* **WRITTEN PROBLEM**: Return the lines below without any change, beginning at the line that contains "Task: Toggle Reader View in the address bar" and stopping after the line that contains "I will coord(817,265).".

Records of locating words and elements
##########

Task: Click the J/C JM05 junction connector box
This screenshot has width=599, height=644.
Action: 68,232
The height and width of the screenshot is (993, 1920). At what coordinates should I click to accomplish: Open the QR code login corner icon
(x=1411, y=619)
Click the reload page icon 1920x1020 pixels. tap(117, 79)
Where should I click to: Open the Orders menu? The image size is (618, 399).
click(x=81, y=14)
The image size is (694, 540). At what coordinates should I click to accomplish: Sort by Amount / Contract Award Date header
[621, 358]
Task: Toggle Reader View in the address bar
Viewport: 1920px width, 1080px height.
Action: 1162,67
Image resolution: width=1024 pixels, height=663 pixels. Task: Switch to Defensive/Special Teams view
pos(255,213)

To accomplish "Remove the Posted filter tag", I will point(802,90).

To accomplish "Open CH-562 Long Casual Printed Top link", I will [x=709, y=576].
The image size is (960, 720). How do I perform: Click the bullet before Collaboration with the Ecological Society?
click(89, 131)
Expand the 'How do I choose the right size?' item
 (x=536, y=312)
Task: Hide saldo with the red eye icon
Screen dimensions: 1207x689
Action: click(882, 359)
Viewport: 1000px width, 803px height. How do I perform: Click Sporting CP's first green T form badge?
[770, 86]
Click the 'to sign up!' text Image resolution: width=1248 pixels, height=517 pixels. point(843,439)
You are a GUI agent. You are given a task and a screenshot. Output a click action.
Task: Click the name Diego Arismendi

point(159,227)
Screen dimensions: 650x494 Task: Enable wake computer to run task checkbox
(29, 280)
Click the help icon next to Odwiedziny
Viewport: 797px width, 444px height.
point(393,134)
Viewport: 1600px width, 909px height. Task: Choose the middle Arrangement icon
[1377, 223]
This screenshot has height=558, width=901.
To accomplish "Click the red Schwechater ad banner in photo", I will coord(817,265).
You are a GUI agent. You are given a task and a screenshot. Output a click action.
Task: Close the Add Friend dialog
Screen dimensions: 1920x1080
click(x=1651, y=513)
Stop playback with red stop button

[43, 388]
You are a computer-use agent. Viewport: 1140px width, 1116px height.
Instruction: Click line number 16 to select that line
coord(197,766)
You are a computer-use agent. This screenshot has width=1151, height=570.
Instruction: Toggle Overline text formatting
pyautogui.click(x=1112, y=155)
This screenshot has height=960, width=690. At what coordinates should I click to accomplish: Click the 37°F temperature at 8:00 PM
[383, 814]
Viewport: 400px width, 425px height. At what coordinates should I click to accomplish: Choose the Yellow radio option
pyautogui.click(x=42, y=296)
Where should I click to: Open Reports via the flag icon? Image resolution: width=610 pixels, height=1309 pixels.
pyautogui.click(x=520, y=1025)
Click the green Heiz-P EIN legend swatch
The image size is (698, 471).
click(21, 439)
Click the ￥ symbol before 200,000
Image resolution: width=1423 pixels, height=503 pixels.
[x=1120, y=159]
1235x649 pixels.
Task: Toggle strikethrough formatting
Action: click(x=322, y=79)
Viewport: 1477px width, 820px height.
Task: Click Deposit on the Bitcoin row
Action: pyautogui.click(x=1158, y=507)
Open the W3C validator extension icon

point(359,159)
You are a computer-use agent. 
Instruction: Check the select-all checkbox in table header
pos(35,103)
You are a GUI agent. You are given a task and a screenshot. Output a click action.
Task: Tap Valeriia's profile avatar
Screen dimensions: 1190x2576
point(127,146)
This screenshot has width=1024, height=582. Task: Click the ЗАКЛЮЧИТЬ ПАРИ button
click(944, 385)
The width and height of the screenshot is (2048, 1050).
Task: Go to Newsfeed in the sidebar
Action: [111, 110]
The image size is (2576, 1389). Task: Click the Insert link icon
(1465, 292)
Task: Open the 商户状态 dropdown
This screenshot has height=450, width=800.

##########

* **ANSWER TO THE EXERCISE**:
Task: Toggle Reader View in the address bar
Viewport: 1920px width, 1080px height.
Action: 1162,67
Image resolution: width=1024 pixels, height=663 pixels. Task: Switch to Defensive/Special Teams view
pos(255,213)

To accomplish "Remove the Posted filter tag", I will point(802,90).

To accomplish "Open CH-562 Long Casual Printed Top link", I will [x=709, y=576].
The image size is (960, 720). How do I perform: Click the bullet before Collaboration with the Ecological Society?
click(89, 131)
Expand the 'How do I choose the right size?' item
 (x=536, y=312)
Task: Hide saldo with the red eye icon
Screen dimensions: 1207x689
Action: click(882, 359)
Viewport: 1000px width, 803px height. How do I perform: Click Sporting CP's first green T form badge?
[770, 86]
Click the 'to sign up!' text Image resolution: width=1248 pixels, height=517 pixels. point(843,439)
You are a GUI agent. You are given a task and a screenshot. Output a click action.
Task: Click the name Diego Arismendi

point(159,227)
Screen dimensions: 650x494 Task: Enable wake computer to run task checkbox
(29, 280)
Click the help icon next to Odwiedziny
Viewport: 797px width, 444px height.
point(393,134)
Viewport: 1600px width, 909px height. Task: Choose the middle Arrangement icon
[1377, 223]
This screenshot has height=558, width=901.
To accomplish "Click the red Schwechater ad banner in photo", I will coord(817,265).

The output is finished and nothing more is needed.